◆ GIVEN REQUEST: Write out, word for word, the part of the design right passage below that begins with the words "In the Baby" and ends with "22(5) I.P.D. 22051.".

◆ SOURCE PASSAGE:
__________
Exceptions to Design Right (UK/EU)

Exceptions to Design Right

Design right does not subsist in certain situations (section 213(2)). Some of these designs are also excluded from the definition of ‘design’ in the 1949 Act, as amended, so they cannot be registered. Here, the legislation clearly looks at individual features of the design.

Method or Principle of Construction

The definition of design excludes the underlying principles or ideas behind the design. If they are to be protected at all, they are properly matters for the patent system.

Must Fit’ and ‘Must Match’

The ‘must fit’ and ‘must match’ exceptions are intended to prevent design right conferring a monopoly and thereby to preserve competition. They permit copying where design constraints compel it.

Must Fit’

Design right does not subsist in those parts of the design of an article which enable an article to fit or connect to another so that either article may perform its intended function. In Ocular Sciences Ltd v Aspect Vision Care Ltd [1997] RPC 289 Laddie J considered that the ‘article’ which the article in the design had to fit could be the human eye. The radius on the rear face of a contact lens was therefore a must fit feature. In Mark Wilkinson Furniture Ltd v Woodcraft Designs (Radcliffe) Ltd [1998] FSR 63, a fitted kitchen was not an article but a collection of matching articles, so the design for the kitchen unit was not deprived of protection. The meaning of the word “enable” was explored by Park J in A Fulton Co Ltd v Grant Barnett & Co [2001] R.P.C. 16, [2000] All ER (D) 1270. This exception is particularly intended to withdraw protection from spare parts which must fit in to existing equipment, though it also extends to complete articles (ee Philip Parker v Stephen Tidball [1997] FSR 680, Ch D.) including some species of design that will be little more than one big must-fit feature (like a mobile phone case): it is particularly directed at those which offer interfaces enabling them to be fitted together: Electronic Techniques (Anglia) Ltd v Critcheley Components Ltd [1997] FSR401, Ch D. In Fulton, however, a case for a folding umbrella was not a must-fit design:
It would in my view be unacceptable to construe the provision as meaning that any article which is shaped so about cover or contain another article cannot qualify for design right.
In the Parker case (which on the face of it seems hard to reconcile with this view) there was infringement of features in the design of which there was design freedom, so the ‘must-fit’ argument was not conclusive.
Notice that it is not the design for the spare part itself which is excluded from protection, but only the design of those features of shape or configuration of the article which enable it to fit. A competitor who wishes to produce an article will still be prevented from copying the free-standing parts of the design but will be able to copy the connecting or ‘must fit’ features. These may be applied to the second design to produce a competing article which will fit and function.
In the Baby Dan case, the deputy judge, David Young QC, gave a purposive construction to the must-fit exception. The claimant could rely on design right relating to various parts of a larger article, so the must fit exception would not exclude from protection the shape or configuration of the parts necessary to enable them to be assembled. A similar approach, recognising design right in component parts and restricting the must fit exception, informs the decision of Park J in Frayling Furniture v Premier Upholstery Ltd. (1999) 22(5) I.P.D. 22051.
__________
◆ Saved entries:
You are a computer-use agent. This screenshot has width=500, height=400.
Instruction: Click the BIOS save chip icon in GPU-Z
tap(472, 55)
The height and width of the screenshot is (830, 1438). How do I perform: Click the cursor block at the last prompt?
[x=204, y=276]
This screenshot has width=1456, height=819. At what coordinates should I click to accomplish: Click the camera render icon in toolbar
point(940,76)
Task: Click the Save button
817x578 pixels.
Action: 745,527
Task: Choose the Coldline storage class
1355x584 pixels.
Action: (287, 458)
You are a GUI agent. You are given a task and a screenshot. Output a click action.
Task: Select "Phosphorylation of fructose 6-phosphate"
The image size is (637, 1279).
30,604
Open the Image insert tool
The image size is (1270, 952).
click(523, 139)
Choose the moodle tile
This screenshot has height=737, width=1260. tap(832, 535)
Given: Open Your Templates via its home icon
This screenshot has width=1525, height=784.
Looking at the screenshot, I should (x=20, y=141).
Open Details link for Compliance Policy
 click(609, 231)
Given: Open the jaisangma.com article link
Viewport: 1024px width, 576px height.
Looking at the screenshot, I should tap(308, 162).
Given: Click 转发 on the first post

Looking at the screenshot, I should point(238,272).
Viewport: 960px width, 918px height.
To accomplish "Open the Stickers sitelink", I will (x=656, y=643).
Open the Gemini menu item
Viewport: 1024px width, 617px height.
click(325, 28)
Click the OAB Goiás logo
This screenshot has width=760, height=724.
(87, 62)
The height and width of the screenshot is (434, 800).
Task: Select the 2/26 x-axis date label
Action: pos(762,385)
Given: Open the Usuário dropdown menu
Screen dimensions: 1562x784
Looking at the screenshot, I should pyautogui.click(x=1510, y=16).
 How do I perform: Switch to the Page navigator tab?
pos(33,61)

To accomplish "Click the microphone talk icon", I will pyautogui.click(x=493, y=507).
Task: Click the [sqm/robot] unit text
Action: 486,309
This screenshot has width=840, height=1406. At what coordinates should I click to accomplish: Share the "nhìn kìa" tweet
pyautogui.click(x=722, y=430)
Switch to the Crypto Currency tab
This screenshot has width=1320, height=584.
__________
◆ EXERCISE OUTPUT:
In the Baby Dan case, the deputy judge, David Young QC, gave a purposive construction to the must-fit exception. The claimant could rely on design right relating to various parts of a larger article, so the must fit exception would not exclude from protection the shape or configuration of the parts necessary to enable them to be assembled. A similar approach, recognising design right in component parts and restricting the must fit exception, informs the decision of Park J in Frayling Furniture v Premier Upholstery Ltd. (1999) 22(5) I.P.D. 22051.